Bleeder de Nicolas Winding Refn - 1999
On ne peut pas toujours être au top, surtout quand on flirte avec le style fashion : Bleeder est un fim raté, le seul de Winding Refn à ce jour, et on le lui pardonne. Voulant certainement retrouver un peu de la fulgurance de Pusher, il s'aventure sur les mêmes chemins : portraits de losers dans une ville crasseuse, violence qui s'empare du quotidien d'un petit mecton jusqu'à le dépasser complètement, style trash et mouvements de caméra zarbi, amours romantiques mais barrées, et pulsions gore. Il y a effectivement, par-ci par-là, des traces de vraie inspiration, dans la direction des acteurs par exemple ou dans cet humour intrigant qu'on perçoit dans les premières minutes. Excellente, cette scène ou Mads Mikkelsen, qui joue un gérant de vidéo-club complètement obsédé par les films, récite par coeur les 800 réalisateurs que son client peut trouver dans les rayons ; l'autre écoute patiemment, avant de demander "Et du porno ?" (la liste des spécialités de porno, d'ailleurs, est tout aussi marrante). Ambiance étrange, complètement froide mais en même temps drôle, qui nous donne par exemple de belles séquences entre "potes", ou un ou deux portraits intrigants (dont le héros, dont on ne sait si on doit l'aimer avec tendresse ou en redouter les éclats de violence dérangeants).
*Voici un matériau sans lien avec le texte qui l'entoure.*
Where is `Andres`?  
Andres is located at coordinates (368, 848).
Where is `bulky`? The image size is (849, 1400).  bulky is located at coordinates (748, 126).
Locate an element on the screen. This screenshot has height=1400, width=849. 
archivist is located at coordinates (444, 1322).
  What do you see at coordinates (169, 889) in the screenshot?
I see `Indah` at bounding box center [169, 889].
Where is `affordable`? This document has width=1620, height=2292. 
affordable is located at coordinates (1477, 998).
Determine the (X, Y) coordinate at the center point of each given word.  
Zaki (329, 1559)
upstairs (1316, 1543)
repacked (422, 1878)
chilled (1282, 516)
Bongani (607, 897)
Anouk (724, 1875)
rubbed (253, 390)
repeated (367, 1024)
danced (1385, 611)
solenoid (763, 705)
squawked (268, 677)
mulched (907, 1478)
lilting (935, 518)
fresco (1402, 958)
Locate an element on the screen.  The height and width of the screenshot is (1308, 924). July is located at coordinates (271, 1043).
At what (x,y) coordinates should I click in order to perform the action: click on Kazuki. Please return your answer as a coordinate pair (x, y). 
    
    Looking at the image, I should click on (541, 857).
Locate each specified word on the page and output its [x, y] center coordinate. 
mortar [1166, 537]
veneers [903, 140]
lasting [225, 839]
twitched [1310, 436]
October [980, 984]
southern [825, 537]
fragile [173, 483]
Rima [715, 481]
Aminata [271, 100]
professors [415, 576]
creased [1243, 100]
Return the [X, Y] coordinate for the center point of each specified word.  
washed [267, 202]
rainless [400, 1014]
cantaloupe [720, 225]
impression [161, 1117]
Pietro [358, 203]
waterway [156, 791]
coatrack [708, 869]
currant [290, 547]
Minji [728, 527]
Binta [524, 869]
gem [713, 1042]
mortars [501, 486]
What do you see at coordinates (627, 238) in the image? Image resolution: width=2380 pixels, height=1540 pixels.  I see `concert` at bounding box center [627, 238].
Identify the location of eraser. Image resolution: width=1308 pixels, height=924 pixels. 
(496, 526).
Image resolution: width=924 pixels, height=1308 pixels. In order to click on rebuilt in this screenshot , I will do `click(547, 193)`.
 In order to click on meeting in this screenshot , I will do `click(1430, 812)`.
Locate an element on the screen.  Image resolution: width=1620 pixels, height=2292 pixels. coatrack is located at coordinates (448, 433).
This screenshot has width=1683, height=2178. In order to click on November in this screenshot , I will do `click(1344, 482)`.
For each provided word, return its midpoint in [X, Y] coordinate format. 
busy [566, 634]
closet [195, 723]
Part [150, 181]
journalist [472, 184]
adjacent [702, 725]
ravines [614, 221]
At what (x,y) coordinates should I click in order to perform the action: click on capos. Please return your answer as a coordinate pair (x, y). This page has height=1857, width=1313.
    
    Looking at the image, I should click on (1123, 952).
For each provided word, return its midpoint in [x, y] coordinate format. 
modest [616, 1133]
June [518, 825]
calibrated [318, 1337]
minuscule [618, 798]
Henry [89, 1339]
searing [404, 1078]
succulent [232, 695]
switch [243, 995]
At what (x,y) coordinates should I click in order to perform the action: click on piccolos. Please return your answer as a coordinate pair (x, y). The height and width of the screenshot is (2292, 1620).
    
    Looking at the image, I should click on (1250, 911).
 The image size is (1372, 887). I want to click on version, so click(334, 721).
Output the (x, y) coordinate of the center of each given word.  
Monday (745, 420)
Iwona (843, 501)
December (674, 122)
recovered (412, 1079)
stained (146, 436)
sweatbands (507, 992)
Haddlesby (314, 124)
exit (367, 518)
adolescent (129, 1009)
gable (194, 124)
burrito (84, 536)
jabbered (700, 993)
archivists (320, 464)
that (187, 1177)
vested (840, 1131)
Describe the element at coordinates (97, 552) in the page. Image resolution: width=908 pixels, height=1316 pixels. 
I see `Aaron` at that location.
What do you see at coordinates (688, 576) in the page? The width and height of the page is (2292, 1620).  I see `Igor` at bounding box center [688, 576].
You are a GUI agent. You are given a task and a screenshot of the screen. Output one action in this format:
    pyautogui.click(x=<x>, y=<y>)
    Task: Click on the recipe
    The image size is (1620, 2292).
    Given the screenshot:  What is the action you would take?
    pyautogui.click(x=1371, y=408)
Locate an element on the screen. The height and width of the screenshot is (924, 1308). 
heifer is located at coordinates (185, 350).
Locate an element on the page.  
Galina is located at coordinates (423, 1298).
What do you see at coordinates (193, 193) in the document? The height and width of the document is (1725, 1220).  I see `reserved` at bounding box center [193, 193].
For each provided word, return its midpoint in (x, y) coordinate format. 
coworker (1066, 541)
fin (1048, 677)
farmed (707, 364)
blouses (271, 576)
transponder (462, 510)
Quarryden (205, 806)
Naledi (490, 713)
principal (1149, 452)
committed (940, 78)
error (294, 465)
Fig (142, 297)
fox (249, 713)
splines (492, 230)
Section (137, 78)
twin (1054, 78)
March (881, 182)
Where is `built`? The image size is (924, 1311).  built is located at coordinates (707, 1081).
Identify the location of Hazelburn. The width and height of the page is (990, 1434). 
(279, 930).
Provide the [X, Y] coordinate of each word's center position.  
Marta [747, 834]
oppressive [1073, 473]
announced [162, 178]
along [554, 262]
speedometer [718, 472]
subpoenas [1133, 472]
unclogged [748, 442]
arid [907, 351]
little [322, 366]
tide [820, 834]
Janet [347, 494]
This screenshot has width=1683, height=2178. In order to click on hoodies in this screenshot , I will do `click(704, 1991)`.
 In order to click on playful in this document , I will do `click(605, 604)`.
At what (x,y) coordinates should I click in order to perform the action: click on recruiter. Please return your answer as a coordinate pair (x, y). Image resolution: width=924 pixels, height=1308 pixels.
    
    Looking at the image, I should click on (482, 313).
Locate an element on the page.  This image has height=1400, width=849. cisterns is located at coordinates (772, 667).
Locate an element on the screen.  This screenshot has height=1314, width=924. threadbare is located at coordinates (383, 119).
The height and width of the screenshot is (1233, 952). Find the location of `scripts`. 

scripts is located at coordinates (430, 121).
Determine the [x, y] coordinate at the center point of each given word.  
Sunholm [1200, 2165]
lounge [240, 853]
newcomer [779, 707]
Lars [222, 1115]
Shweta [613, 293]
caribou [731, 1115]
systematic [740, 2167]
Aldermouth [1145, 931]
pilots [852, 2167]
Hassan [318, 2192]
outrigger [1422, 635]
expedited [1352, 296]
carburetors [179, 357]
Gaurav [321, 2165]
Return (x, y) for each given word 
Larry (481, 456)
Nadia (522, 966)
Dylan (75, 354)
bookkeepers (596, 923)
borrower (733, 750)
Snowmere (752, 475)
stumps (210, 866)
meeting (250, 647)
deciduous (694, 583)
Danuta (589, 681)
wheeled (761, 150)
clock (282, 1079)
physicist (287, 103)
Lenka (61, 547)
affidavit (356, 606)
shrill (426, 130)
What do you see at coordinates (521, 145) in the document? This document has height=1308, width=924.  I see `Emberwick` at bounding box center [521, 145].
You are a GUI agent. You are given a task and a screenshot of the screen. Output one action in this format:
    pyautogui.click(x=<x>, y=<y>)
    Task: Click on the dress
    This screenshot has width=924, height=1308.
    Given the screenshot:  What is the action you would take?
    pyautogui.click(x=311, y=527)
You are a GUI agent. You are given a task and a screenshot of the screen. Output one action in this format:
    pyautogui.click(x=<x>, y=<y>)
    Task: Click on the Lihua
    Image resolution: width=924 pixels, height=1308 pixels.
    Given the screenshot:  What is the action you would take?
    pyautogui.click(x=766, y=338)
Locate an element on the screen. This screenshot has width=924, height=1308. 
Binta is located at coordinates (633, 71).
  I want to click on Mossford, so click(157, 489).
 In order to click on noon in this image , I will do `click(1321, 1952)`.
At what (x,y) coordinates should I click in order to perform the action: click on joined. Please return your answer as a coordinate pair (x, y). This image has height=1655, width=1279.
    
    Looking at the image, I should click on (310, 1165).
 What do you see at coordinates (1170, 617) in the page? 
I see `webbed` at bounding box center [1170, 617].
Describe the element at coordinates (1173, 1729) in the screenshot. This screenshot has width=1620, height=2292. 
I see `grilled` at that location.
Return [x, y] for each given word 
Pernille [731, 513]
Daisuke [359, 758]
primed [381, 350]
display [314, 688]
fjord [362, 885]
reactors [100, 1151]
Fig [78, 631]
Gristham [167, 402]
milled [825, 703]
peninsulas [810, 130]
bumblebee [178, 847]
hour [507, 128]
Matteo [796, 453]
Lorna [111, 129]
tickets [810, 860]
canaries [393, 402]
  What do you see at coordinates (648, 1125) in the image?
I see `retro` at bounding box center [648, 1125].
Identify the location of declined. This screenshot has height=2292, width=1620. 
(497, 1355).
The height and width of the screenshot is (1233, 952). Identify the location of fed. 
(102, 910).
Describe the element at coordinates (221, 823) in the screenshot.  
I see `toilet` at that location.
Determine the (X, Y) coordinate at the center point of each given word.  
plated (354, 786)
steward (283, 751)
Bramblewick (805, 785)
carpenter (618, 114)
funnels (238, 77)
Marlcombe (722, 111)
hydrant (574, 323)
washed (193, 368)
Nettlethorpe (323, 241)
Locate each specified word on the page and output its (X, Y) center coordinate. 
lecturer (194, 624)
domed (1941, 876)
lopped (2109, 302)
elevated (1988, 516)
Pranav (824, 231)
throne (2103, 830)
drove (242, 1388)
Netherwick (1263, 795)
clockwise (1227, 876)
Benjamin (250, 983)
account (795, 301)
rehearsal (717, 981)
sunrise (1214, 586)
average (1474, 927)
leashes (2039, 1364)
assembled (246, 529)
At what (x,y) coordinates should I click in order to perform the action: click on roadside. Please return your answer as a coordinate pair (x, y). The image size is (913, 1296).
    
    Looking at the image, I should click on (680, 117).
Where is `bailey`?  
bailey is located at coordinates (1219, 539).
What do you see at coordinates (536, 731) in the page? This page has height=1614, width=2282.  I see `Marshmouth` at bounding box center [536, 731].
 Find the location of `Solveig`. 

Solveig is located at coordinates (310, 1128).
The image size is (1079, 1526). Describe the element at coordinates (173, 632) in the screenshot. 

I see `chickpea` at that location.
Mais pour cette fois, Refn a du mal à faire tenir ensemble toutes ses différentes trames : on a une histoire d'amour difficile entre le gérant de vidéo-club et une serveuse, la narration d'un couple qui bat de l'aile suite à l'annonce que madame est enceinte, cette cellule de copains qui explose, sans compter les mille et une petites séquences qu'on tient absolument à faire rentrer dans le scénario... trop d'idées, trop de personnages, si bien qu'on ne sait plus trop ce que Refn a voulu raconter, la violence urbaine ou la cinéphilie maladive, la difficulté d'aimer ou la mort qui guette chacun ; à moins qu'il n'ait simplement voulu faire son Tarantino, et dans ce cas-là, il aurait fallu un peu plus de monde à la réalisation. Curieux, ce choix d'une focale très courte qui tord les visages dans les gros plans, ou de cette image crasseuse quelle que soit l'ambiance recherchée : Refn se cherche un style, et fait un peu n'importe quoi avec sa caméra. Le film mériterait d'être plus simple, peut-être même de n'être qu'un court-métrage qui se concentrerait sur cette histoire de famille et de violence conjugale. C'est dans cette trame-là qu'il y a le plus de pistes intrigantes. Heureusement, Refn reviendra vite à plus d'inspiration.